Russian milbloggers claimed armoured units had moved into the northeastern city and began seizing territory. 

‘At night, enemy resources reported from the Kupiansk direction about the entry of our troops into Kupiansk, which marks the beginning of the battle for the city. According to enemy estimates, two columns of Russian equipment advanced from the Liman Pervy area to Kupiansk. 

‘They managed to enter the city and land troops, which dispersed among the houses in the Svatovskaya Street area.’

But Ukraine’s military declared this morning its troops were in full control of Kupiansk and that their forces had stopped a Russian advance towards the railway hub.

‘The alleged presence of Russian troops in the city of Kupiansk is not true,’ the Ukrainian military’s General Staff wrote on the Telegram messenger. 

A Russian-installed official said earlier that Moscow’s forces were gaining a foothold on the outskirts of the city, more than 2-1/2 years since Russia launched its full-scale invasion.

Kupiansk was seized by Moscow’s forces in the early days of their February 2022 invasion and recaptured by Ukrainian troops in a rapid counter-offensive months later.

Russian forces suffered an average of around 1,500 dead and injured per day in Ukraine during October, according to the UK’s chief of defence staff.

Admiral Sir Tony Radakin told the BBC that the Russian people were paying an ‘extraordinary price’ for Russian President Vladimir Putin‘s invasion, saying that October was the worst month for losses since the conflict began in February 2022.

A view from a drone showing a destroyed Russian armoured vehicle in part of a forest where the hottest phase of the war is taking place on November 9, 2024. The forest is located about 8 kilometers southwest of Kreminna in the Luhansk Oblast, Ukraine

A view shows a destroyed bridge, amid Russia's attack on Ukraine, in the town of Pokrovsk in Donetsk region, Ukraine November 4, 2024

Admiral Sir Tony Radakin (pictured) told the BBC that the Russian people were paying an 'extraordinary price' for Russian President Vladimir Putin's invasion, saying that October was the worst month for losses since the conflict began in February 2022

Putin's (pictured) forces suffered an average of around 1,500 dead and injured per day in Ukraine during October, according to Sir Tony

Russia is about to suffer 700,000 people killed or wounded – the enormous pain and suffering that the Russian nation is having to bear because of Putin’s ambition,’ he told the Sunday With Laura Kuenssberg programme.

He said that while Russia was making gains and putting pressure on Ukraine, the losses were ‘for tiny increments of land’.
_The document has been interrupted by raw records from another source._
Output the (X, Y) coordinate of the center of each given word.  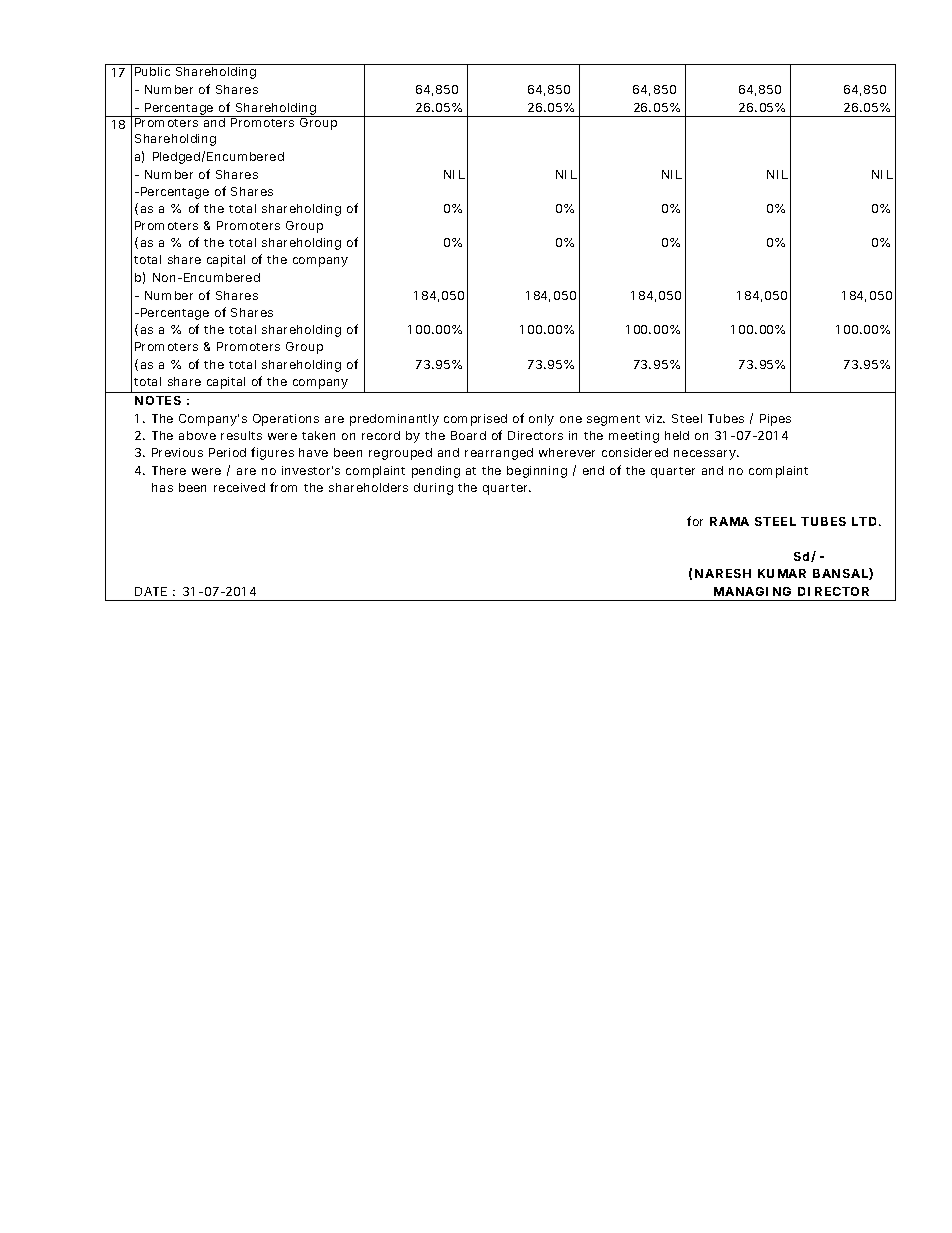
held (677, 435)
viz (654, 418)
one (571, 419)
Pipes (775, 420)
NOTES (158, 400)
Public (152, 71)
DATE (151, 591)
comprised (475, 420)
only (541, 420)
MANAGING (752, 591)
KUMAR (782, 573)
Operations (286, 420)
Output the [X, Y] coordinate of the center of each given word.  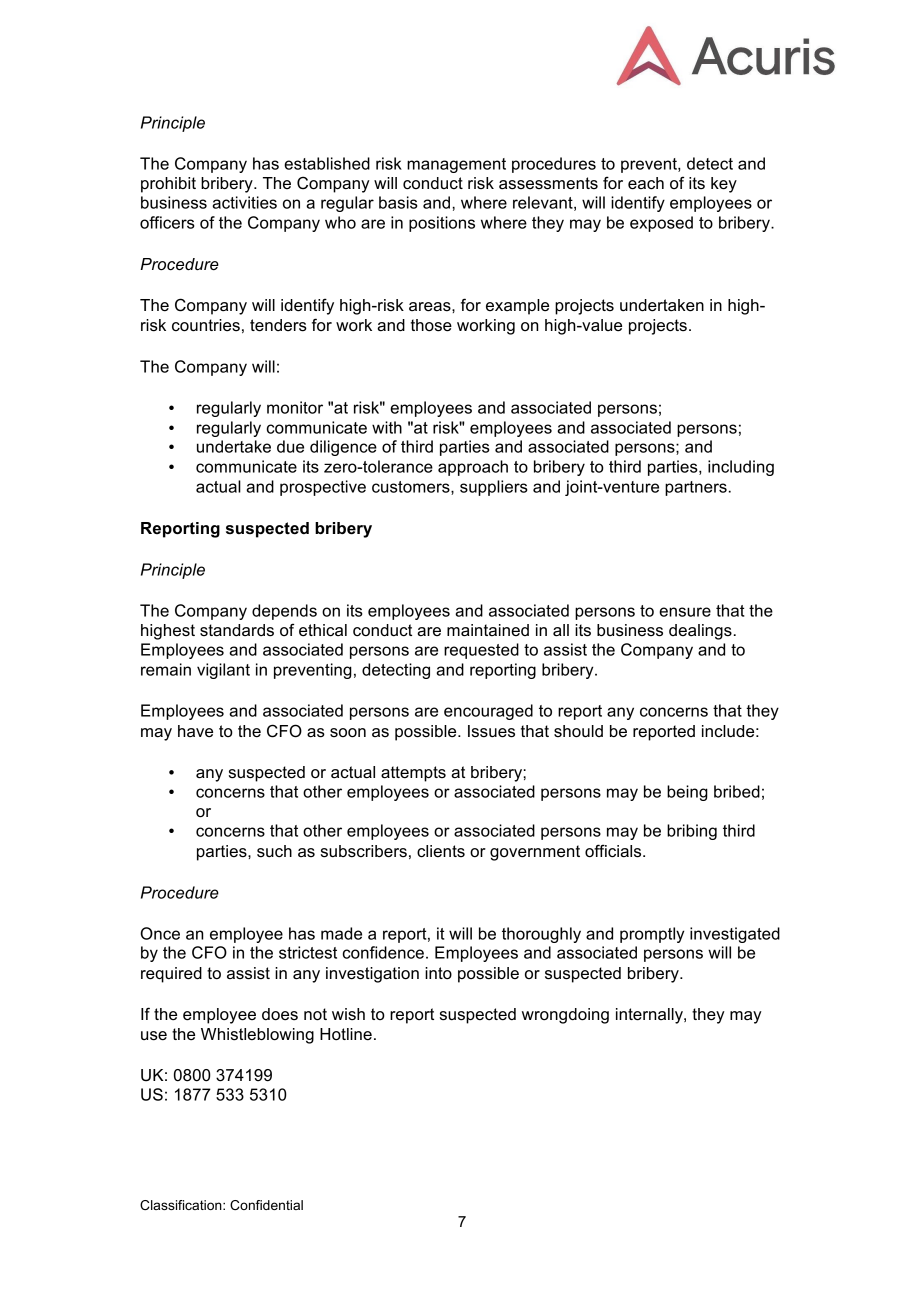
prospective [323, 488]
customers [412, 488]
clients [441, 851]
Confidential [266, 1205]
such [274, 851]
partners [696, 488]
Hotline [346, 1034]
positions [442, 224]
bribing [692, 832]
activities [244, 202]
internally [650, 1016]
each [646, 183]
The cost of the war, which he put at more than 40 per cent of public expenditure on defence and security, is also ‘an enormous drain’ on Russia.

With the election of US president-elect Donald Trump casting doubt on US support for Ukraine, Sir Tony said Western allies would stand with them for ‘as long as it takes’.

‘That’s the message President Putin has to absorb and the reassurance for President Zelensky,’ he said.

Writing in The Sunday Times, Sir Tony said the growing threat from authoritarian states, including Russia, North Korea, and the Iranian-backed Houthi movement in Yemen, is putting the international community ‘under immense strain’.

‘This is a new era of competition and contest that will last for decades and has the potential to be more disruptive to our economy and our security than anything Britain has experienced in modern times,’ he wrote.

This comes just two weeks after NATO’s top brass said Putin has lost more than 600,000 troops in Ukraine, forcing him to rely evermore on foreign support for his invasion.

The military bloc’s secretary general Mark Rutte said that as a result of the heavy losses, North Korean troops have been sent to Russia’s Kursk region.